The deadline for next
GALATEA RESURRECTS is Nov. 30 but as I’m a tad behind on things, I’m likely
to be able to keep taking reviews for a few more days – let’s say up to Dec. 5 …
as long as you let me know ahead of time.
This is going to be another wonderful issue. While I often (and deliberately) flake on
many of my own “engagements” (vs. reviews), I’m always bolstered by many
great thinkers volunteering to share their reviews.
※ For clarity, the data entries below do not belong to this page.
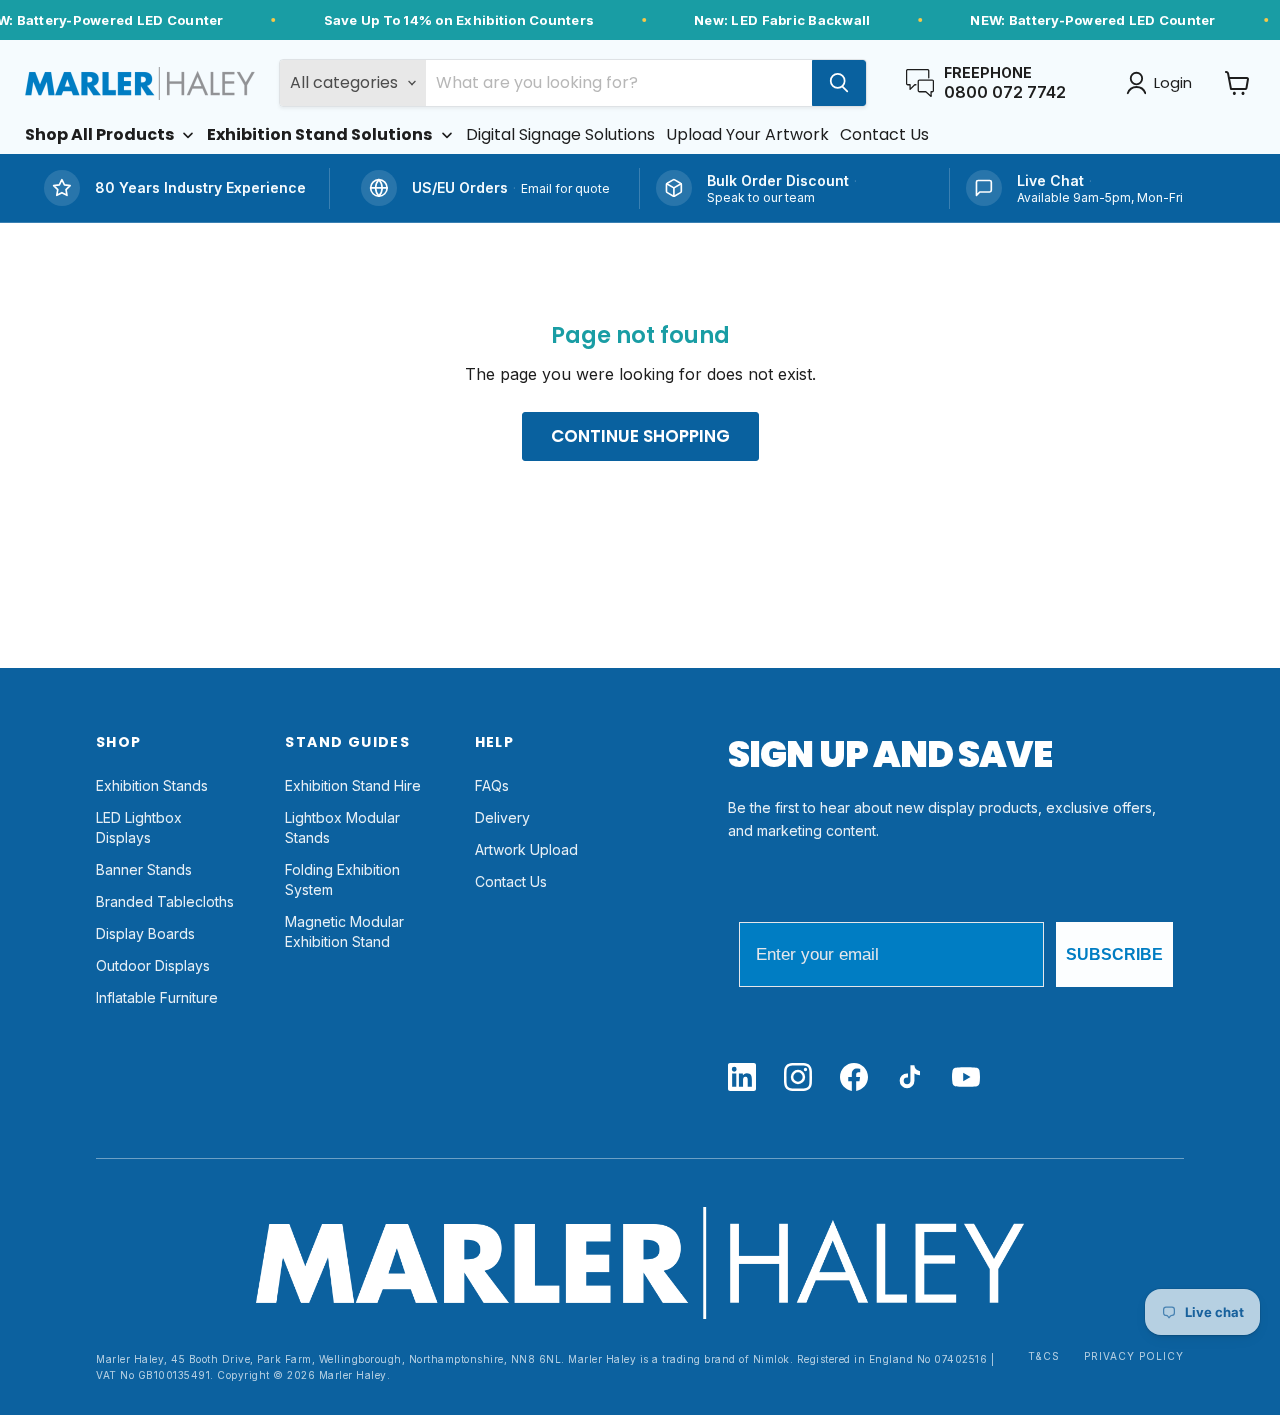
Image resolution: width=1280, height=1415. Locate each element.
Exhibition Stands (152, 785)
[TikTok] (910, 1078)
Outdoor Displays (153, 965)
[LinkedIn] (742, 1078)
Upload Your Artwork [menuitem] (747, 135)
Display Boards (145, 933)
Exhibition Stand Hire (353, 785)
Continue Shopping (640, 436)
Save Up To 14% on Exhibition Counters (459, 20)
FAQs (492, 785)
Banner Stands (144, 869)
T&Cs (1044, 1356)
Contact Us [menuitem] (884, 135)
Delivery (502, 817)
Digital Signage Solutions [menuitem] (560, 135)
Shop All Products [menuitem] (99, 135)
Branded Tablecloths (165, 901)
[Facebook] (854, 1078)
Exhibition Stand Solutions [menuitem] (319, 135)
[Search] (839, 83)
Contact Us (511, 881)
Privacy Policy (1134, 1356)
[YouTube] (966, 1078)
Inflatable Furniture (157, 997)
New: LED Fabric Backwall (782, 20)
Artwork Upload (526, 849)
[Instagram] (798, 1078)
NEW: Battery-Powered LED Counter (1092, 20)
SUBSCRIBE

Here’s an excerpt, for
example, from T.C. Marshall’s review of Fred Moten’s THE FEEL TRIO:
The
Feel Trio has been getting a lot of attention ever since it came out
because it is delightful and enjoyably challenging to read, because its author
is delightful and often challenging to listen to, and because it moves just far
enough beyond his other very fine books to challenge the world to give him the
notice he has deserved all along. The core of his fans has broadened, and now
the book is getting read all over the place mostly because it made the short
list, and then the finalists list for the National Book Award in Poetry. It did
not win, and that may in the end be a good thing. Besides the travesties at the
ceremony, there are other dangers in that prize. Winning it can be a stamp of
approval for reductive pleasures. The aesthetics of the poetry world obscure
some interesting challenges, one way and another, and there’s at least one
challenging thing about The Feel Trio
that should not be missed.
Plenty of folks have
been, and will be, writing about the many great things about this book of
poetry. The one thing that puts some extra challenge into reading this book by
Fred Moten is another book: called The
Undercommons by Stefano Harney & Fred Moten. If we read The Feel Trio without an understanding
of The Undercommons, we may be in for
that reductive trouble. It’s the trouble that the National Book Award can
bring, even without its ceremonial brouhahas and idiocies.
[…]
That difference in
reading is part of what makes The
Undercommons a necessary companion book to The Feel Trio. If we merely read The Feel Trio as we have been reading other advancing work in
recent decades, we risk consigning it to the same kind of aesthetic arguments
that continue to simply help keep the world as we know it afloat. Art has its
place in that world, and mostly is kept in it, contained in it, but The Feel Trio exceeds art and
aesthetics—just as its namesake musical combo did. Another part of that
companion volume’s necessity is that if we read The Feel Trio without the difference created in the hard work and
play of thinking in The Undercommons,
The Feel Trio just might get turned
into a “manageable,” understandable book. Giving it a prize might turn out to
be domesticating it. That’s what the challenge is: as usual, resistance, kept
alive beyond hope of any prize.
Now that’s what I’m talkin’ about!
Our systems of justice, and in the case of The Feel Trio, our systems of judgement are inadequate to recognize the capacity of its effort. Once inside its lexicon, it moved me in ways none of the other NBA finalists did.